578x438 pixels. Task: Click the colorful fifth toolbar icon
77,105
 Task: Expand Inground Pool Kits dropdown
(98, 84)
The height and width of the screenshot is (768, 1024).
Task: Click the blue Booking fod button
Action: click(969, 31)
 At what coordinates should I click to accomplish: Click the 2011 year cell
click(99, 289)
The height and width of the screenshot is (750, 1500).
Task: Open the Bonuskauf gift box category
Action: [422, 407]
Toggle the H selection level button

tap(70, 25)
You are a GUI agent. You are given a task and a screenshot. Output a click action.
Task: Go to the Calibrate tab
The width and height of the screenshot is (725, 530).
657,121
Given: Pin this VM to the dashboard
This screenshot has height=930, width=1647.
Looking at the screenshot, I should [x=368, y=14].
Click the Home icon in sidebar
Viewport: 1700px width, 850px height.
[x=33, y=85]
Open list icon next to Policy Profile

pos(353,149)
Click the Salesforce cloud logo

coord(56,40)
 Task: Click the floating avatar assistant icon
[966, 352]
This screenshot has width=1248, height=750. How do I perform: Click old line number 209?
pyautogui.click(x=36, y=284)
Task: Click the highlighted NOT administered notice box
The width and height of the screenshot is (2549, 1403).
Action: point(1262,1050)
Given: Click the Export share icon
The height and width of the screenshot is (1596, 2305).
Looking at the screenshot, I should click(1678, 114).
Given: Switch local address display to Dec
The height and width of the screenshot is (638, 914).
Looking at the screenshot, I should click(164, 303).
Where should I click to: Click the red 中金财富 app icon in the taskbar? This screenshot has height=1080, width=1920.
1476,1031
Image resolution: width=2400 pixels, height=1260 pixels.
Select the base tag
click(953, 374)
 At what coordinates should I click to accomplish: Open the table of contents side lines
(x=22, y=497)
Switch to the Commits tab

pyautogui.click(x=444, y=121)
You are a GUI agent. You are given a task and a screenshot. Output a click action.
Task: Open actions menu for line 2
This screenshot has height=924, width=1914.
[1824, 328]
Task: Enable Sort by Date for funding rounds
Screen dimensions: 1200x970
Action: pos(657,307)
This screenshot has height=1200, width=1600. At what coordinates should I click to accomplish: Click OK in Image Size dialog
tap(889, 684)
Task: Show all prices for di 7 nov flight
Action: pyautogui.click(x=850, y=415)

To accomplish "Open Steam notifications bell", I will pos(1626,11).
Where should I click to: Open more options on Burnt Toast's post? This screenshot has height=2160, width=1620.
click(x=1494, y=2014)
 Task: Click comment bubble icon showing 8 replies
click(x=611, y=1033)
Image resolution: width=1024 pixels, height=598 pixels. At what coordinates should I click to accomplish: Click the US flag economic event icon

Exercise details:
Update the listing above by replacing every "icon" with "symbol", leaving everything else unchanged.

Finished answer:
578x438 pixels. Task: Click the colorful fifth toolbar symbol
77,105
 Task: Expand Inground Pool Kits dropdown
(98, 84)
The height and width of the screenshot is (768, 1024).
Task: Click the blue Booking fod button
Action: click(969, 31)
 At what coordinates should I click to accomplish: Click the 2011 year cell
click(99, 289)
The height and width of the screenshot is (750, 1500).
Task: Open the Bonuskauf gift box category
Action: [422, 407]
Toggle the H selection level button

tap(70, 25)
You are a GUI agent. You are given a task and a screenshot. Output a click action.
Task: Go to the Calibrate tab
The width and height of the screenshot is (725, 530).
657,121
Given: Pin this VM to the dashboard
This screenshot has height=930, width=1647.
Looking at the screenshot, I should [x=368, y=14].
Click the Home symbol in sidebar
Viewport: 1700px width, 850px height.
[x=33, y=85]
Open list symbol next to Policy Profile

pos(353,149)
Click the Salesforce cloud logo

coord(56,40)
 Task: Click the floating avatar assistant symbol
[966, 352]
This screenshot has width=1248, height=750. How do I perform: Click old line number 209?
pyautogui.click(x=36, y=284)
Task: Click the highlighted NOT administered notice box
The width and height of the screenshot is (2549, 1403).
Action: point(1262,1050)
Given: Click the Export share symbol
The height and width of the screenshot is (1596, 2305).
Looking at the screenshot, I should click(1678, 114).
Given: Switch local address display to Dec
The height and width of the screenshot is (638, 914).
Looking at the screenshot, I should click(164, 303).
Where should I click to: Click the red 中金财富 app symbol in the taskbar? This screenshot has height=1080, width=1920.
1476,1031
Image resolution: width=2400 pixels, height=1260 pixels.
Select the base tag
click(953, 374)
 At what coordinates should I click to accomplish: Open the table of contents side lines
(x=22, y=497)
Switch to the Commits tab

pyautogui.click(x=444, y=121)
You are a GUI agent. You are given a task and a screenshot. Output a click action.
Task: Open actions menu for line 2
This screenshot has height=924, width=1914.
[1824, 328]
Task: Enable Sort by Date for funding rounds
Screen dimensions: 1200x970
Action: pos(657,307)
This screenshot has height=1200, width=1600. At what coordinates should I click to accomplish: Click OK in Image Size dialog
tap(889, 684)
Task: Show all prices for di 7 nov flight
Action: pyautogui.click(x=850, y=415)

To accomplish "Open Steam notifications bell", I will pos(1626,11).
Where should I click to: Open more options on Burnt Toast's post? This screenshot has height=2160, width=1620.
click(x=1494, y=2014)
 Task: Click comment bubble symbol showing 8 replies
click(x=611, y=1033)
Image resolution: width=1024 pixels, height=598 pixels. At what coordinates should I click to accomplish: Click the US flag economic event symbol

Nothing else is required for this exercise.